Diese Erinnerung an den Esel brachte mich auch auf der „Meteor“ aus meinen Gedanken und ich schaute wieder aufmerksamer in meine Umgebung. Aber es hatte sich nichts geändert. Der trübe Ausblick war geblieben und die große Stille lastete immer noch über Schiff und See. Der Staub rieselte unmerkbar, aber beständig aus der Luft. Ich sammelte die Menge von ein oder zwei Teelöffel vom Deck und verstaute den rötlichen Staub in ein mitgebrachtes Glasgefäß. Als „Souvenir“.
Dann überließ ich mich wieder meinen Fantasien, die in dieser Situation reichlicher flossen als gewöhnlich. Wie wird wohl die erste Begegnung europäischer Seefahrer mit derartigen Staubwalzen ausgefallen sein? Portugiesen müssten diejenigen gewesen sein, die das erste Mal damit zu tun bekamen, damals vor rund 500 Jahren, als sie sich daran machten, im Laufe von Jahrzehnten den Seeweg um Afrika und nach Indien zu erkunden.

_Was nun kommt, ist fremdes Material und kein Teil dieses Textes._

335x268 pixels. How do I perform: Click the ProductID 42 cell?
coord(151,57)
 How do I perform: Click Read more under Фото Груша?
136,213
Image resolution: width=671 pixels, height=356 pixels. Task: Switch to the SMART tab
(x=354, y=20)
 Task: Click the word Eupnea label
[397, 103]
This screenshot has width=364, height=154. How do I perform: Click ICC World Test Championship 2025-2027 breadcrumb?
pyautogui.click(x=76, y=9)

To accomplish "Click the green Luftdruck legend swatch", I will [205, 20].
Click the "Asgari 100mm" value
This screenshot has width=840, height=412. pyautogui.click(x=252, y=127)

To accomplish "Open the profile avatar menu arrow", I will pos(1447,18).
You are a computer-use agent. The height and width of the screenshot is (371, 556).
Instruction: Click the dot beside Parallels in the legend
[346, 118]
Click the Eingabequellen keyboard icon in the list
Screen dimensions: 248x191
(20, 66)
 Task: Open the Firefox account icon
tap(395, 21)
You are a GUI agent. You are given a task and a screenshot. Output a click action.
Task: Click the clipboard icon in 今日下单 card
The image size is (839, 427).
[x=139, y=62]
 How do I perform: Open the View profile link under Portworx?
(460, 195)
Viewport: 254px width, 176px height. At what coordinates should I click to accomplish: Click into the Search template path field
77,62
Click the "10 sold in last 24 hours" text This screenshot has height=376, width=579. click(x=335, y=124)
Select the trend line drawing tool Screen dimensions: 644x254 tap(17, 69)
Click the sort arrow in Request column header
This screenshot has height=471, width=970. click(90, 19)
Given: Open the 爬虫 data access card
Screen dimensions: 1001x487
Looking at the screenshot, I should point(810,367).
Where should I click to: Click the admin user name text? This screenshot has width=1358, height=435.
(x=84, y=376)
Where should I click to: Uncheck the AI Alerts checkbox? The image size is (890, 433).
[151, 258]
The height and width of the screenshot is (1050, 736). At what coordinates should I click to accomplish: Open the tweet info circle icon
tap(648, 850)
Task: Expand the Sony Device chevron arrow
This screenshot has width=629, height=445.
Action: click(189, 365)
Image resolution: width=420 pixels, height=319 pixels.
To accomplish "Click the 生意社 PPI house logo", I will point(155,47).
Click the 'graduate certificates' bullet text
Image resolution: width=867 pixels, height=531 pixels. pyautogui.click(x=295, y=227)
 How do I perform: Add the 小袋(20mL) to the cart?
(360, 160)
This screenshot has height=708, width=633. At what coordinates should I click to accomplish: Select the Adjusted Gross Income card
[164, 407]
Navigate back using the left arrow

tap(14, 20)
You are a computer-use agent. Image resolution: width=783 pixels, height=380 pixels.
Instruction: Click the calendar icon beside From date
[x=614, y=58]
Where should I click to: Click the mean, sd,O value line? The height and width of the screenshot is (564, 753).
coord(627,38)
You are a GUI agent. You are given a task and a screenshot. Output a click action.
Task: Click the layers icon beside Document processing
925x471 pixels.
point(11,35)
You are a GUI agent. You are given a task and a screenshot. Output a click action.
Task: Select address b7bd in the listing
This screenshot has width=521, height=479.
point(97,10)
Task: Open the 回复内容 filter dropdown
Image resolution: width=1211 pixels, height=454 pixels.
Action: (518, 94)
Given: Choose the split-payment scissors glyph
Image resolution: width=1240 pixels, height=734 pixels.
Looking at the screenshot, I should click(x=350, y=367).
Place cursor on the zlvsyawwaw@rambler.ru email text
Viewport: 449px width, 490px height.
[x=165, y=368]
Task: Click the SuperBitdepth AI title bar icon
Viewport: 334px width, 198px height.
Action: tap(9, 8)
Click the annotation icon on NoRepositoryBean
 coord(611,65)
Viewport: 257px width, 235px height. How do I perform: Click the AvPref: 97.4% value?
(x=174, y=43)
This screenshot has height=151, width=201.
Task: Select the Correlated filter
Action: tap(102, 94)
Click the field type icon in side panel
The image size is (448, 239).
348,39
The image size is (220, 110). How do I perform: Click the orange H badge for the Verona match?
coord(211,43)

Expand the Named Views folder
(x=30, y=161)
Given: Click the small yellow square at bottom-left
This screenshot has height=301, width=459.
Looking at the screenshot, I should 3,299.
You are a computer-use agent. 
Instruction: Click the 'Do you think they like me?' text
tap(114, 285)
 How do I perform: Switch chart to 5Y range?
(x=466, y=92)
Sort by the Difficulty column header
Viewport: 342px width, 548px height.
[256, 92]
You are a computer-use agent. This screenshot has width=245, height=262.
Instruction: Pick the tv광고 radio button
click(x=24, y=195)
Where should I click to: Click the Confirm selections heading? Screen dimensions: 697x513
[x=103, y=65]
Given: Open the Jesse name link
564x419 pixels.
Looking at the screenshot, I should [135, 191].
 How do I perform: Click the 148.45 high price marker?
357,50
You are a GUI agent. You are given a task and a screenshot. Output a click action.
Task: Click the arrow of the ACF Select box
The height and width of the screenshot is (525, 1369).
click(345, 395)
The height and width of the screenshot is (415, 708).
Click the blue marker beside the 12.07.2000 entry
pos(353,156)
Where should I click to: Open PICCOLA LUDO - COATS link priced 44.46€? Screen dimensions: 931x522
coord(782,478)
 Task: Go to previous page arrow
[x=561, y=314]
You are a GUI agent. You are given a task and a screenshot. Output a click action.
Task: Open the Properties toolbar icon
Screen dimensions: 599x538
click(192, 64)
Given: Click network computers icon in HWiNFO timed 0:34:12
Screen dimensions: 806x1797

Was haben die Männer gedacht als von einem Tag auf den anderen die Frische des Meeres verschwand und sich die Welt in braunen Nebel hüllte, der Sand sich auf der Karavelle abzulagern begann, die Segel schlaff herunterhingen und keine Fahrt mehr im Schiff war. Keine anderen Geräusche drangen an das Ohr der verängstigten und verunsicherten Menschen als das Knarren der Planken, Blöcke und des Tauwerks des durch leichte Meeresströmungen bewegten Schiffes. Es wird gebetet. Naht das Ende des Ozeans, der Welt, kippt das Schiff über den Rand der Erdscheibe und fällt in das Nichts? In das Nichts ohne Wiederkehr? Die Nerven liegen blank, wie man so sagt. Bei allen, vom Schiffsjungen bis zum Kapitän.
Dann – in meinem Kopf treibe ich die Dramatik genüsslich auf die Spitze – springt in unmittelbarer Nähe ein großer Wal, hebt seinen Körper in die Luft, kippt zur Seite und klatscht unter ohrenbetäubendem Lärm auf die See, dass die heranrollenden Wellen die Karavelle ins Schlingern bringen. Ein Aufschrei der Verzweiflung gellt über das Meer. Vielleicht war dieser Aufschrei das letzte, was von dem Schiff Zeugnis gegeben hätte. Aber der Schrei hat die Staubwalze nicht verlassen und es war niemand da, ihn zu hören.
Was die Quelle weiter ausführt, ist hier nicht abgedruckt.